== Written request ==
Shift every coordinate in the answers by -72, then write the data back out. Begin at the line that has "1959x1224 pixels. Task: Open" and stop after the line that has "tap(1936, 192)". Leave out the pictures.

== Excerpted records ==
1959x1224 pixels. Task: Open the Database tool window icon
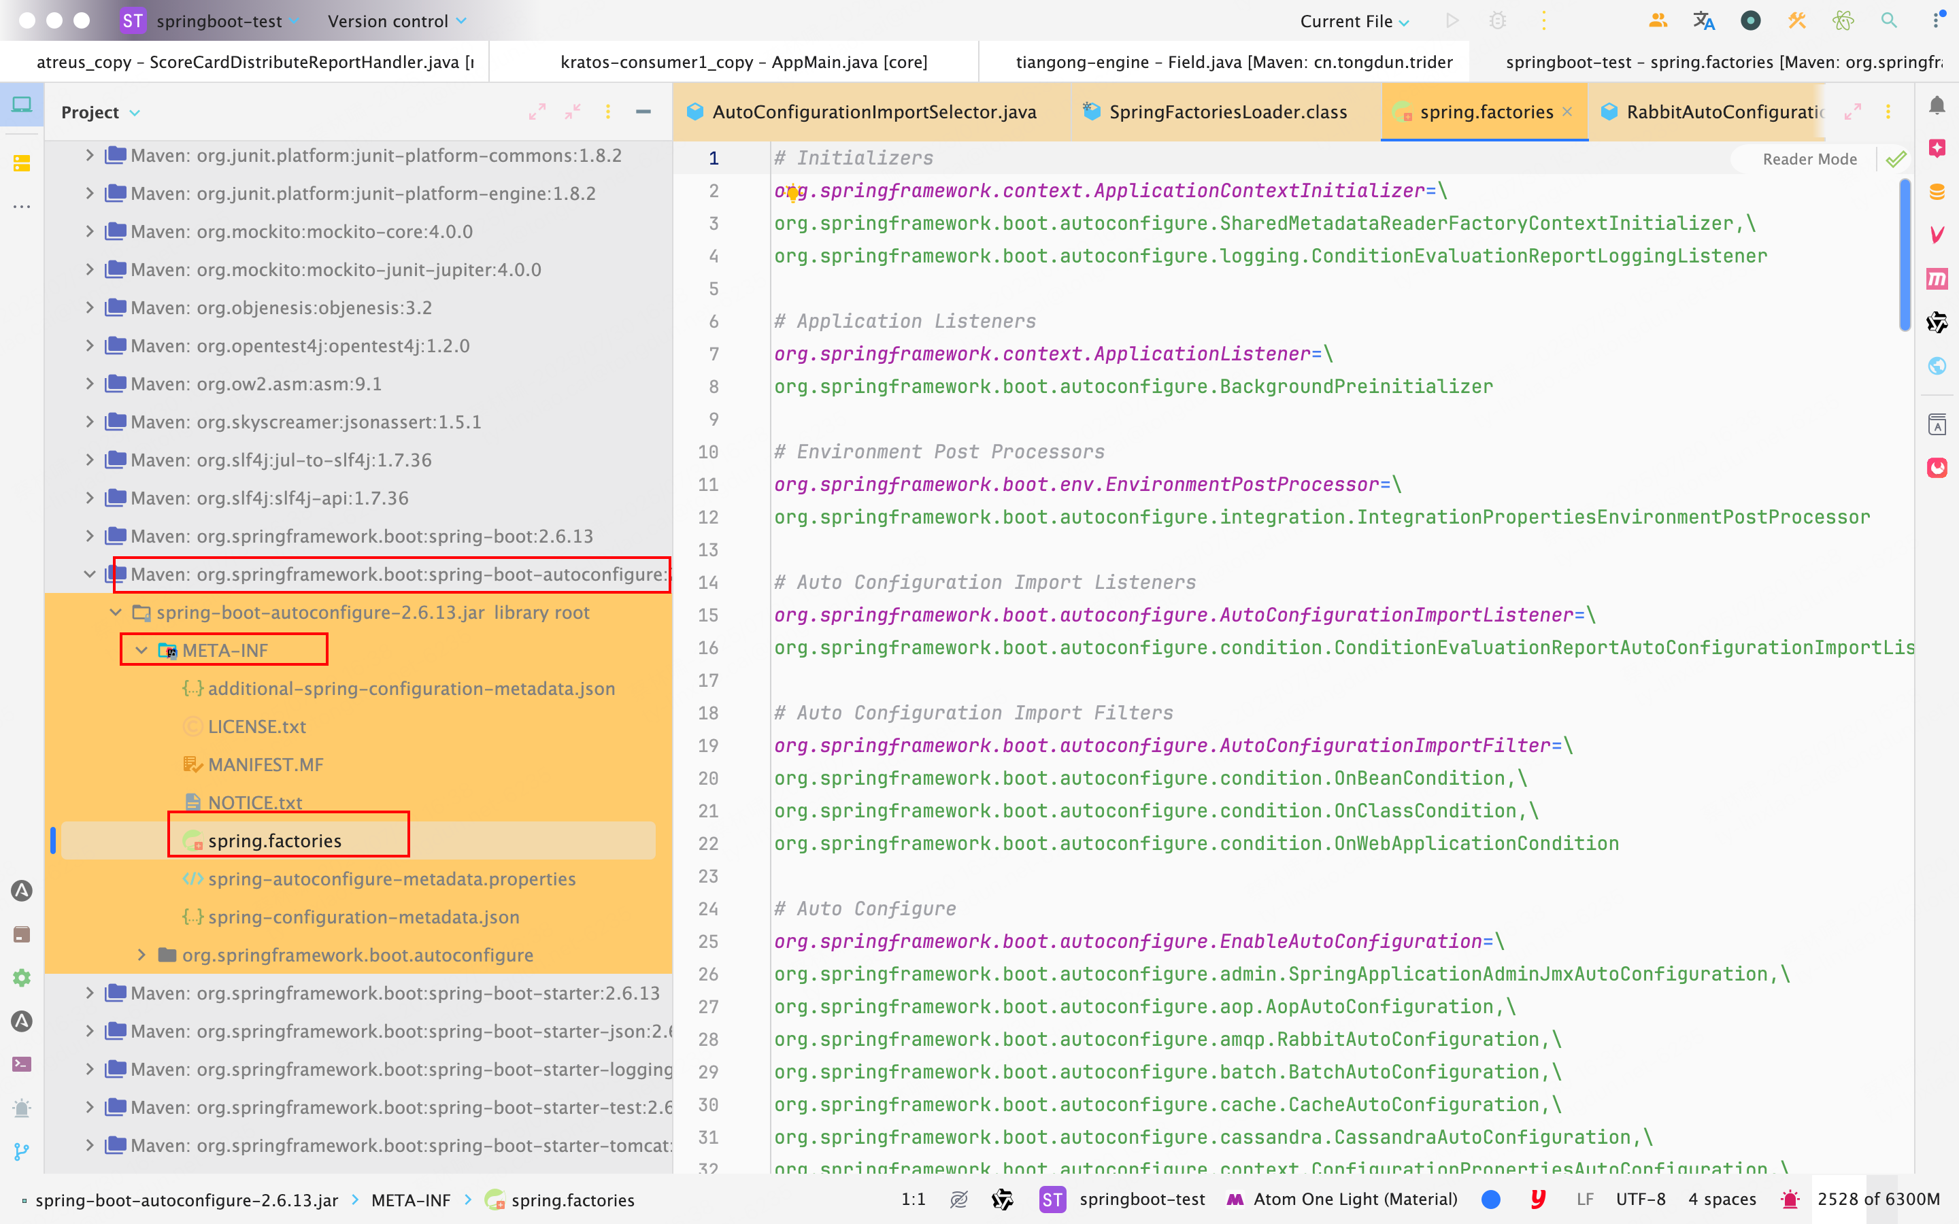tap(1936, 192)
* * *
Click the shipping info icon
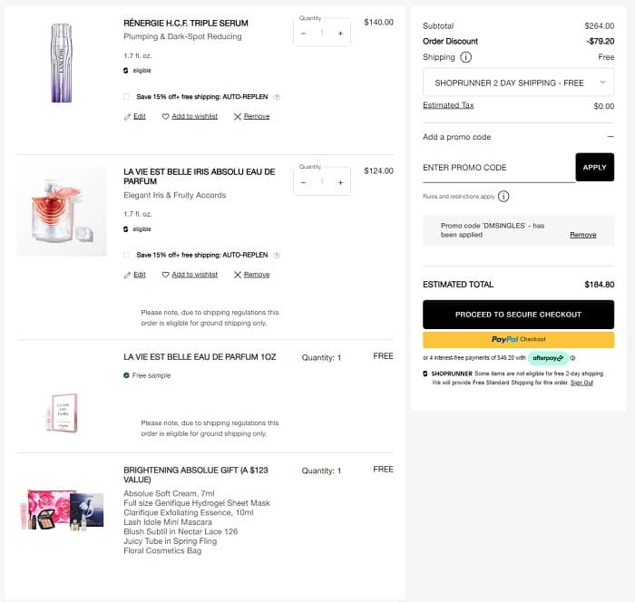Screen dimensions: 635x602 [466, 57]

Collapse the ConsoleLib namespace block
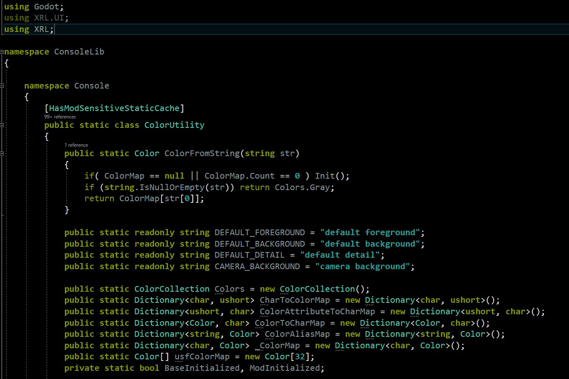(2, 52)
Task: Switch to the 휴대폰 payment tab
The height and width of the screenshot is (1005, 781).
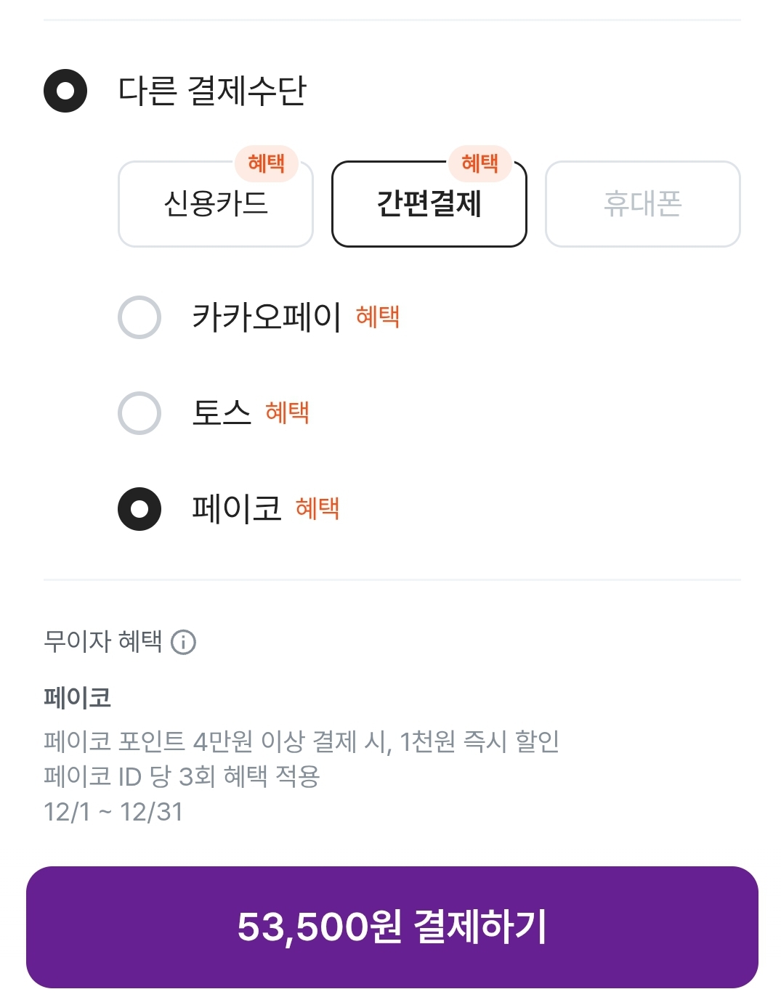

== Response to the exercise ==
1959x1224 pixels. Task: Open the Database tool window icon
tap(1864, 120)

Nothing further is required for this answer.